▶ **GIVEN TASK**:
How many lines in the listing below contain the word "Click"? Reply with the number alone.

▶ **EXCERPTED RECORDS**:
◇ ◇ ◇ ◇ ◇
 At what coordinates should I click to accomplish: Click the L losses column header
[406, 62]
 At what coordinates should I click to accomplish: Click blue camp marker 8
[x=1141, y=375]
◇ ◇ ◇ ◇ ◇
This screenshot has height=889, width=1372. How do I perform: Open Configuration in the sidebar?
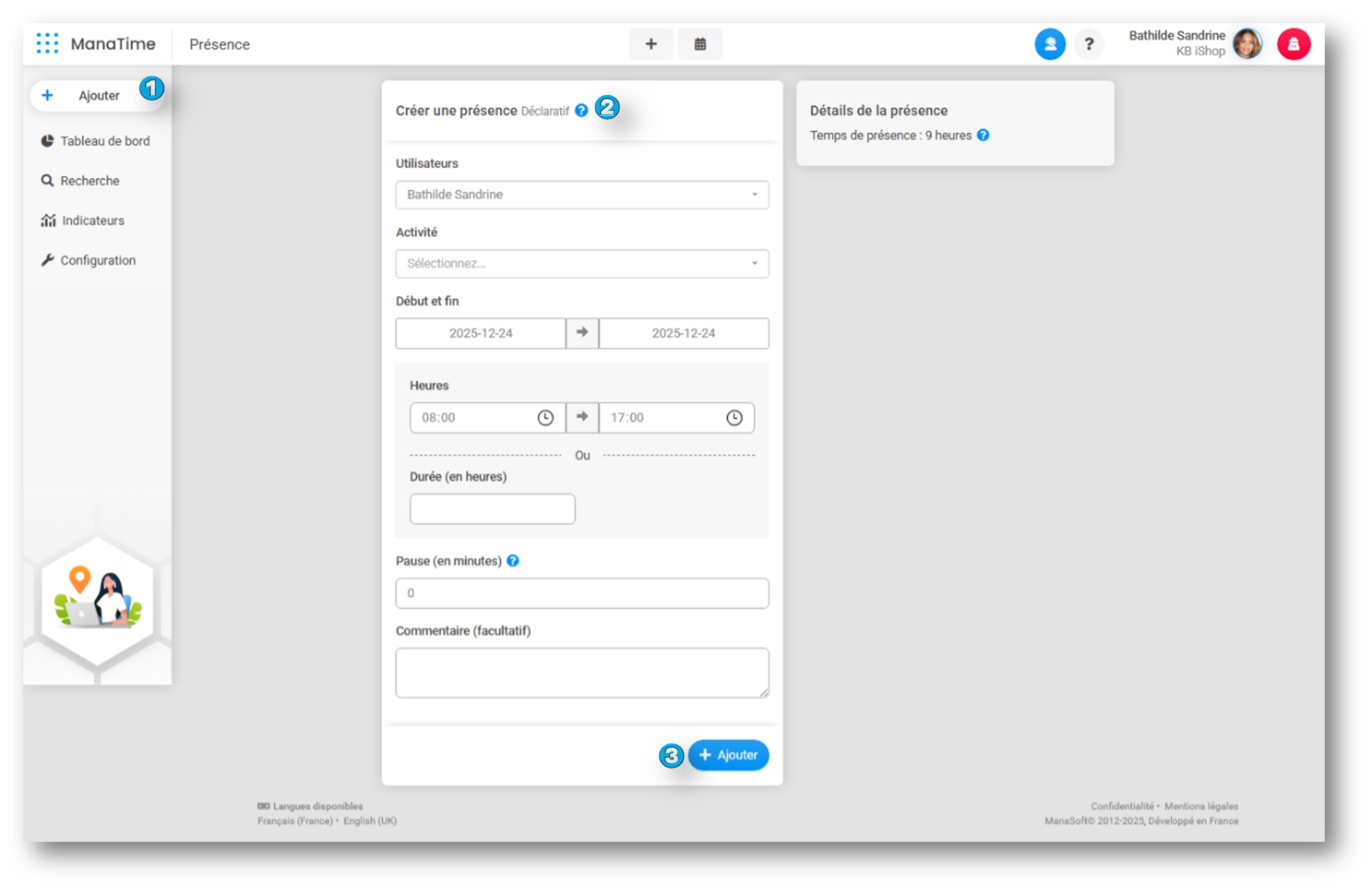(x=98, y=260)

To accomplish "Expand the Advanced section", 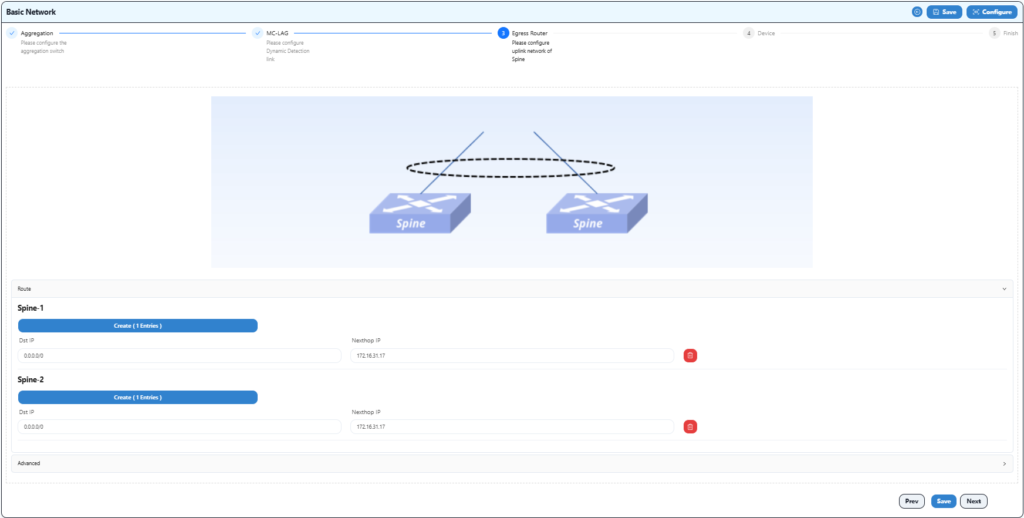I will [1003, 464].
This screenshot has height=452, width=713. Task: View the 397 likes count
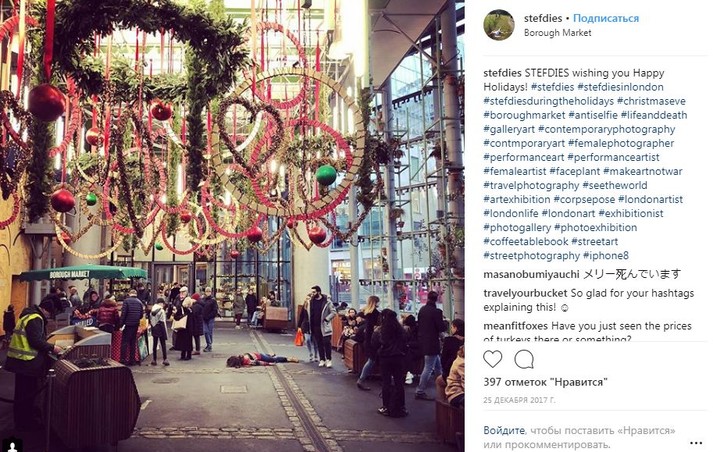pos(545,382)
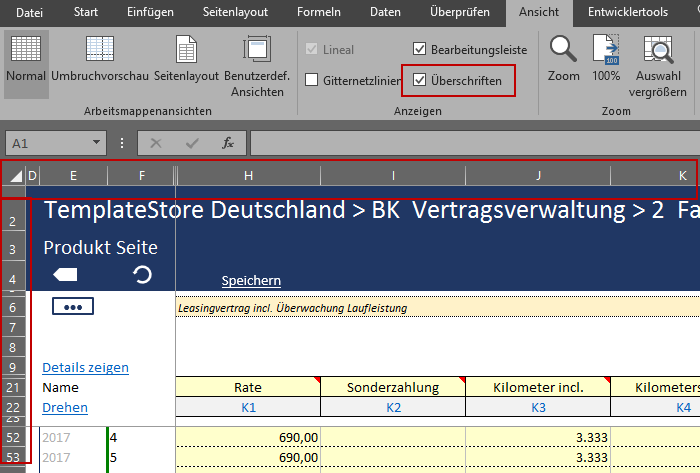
◇ ◇ ◇ ◇ ◇
▶ **WORKED ANSWER**:
2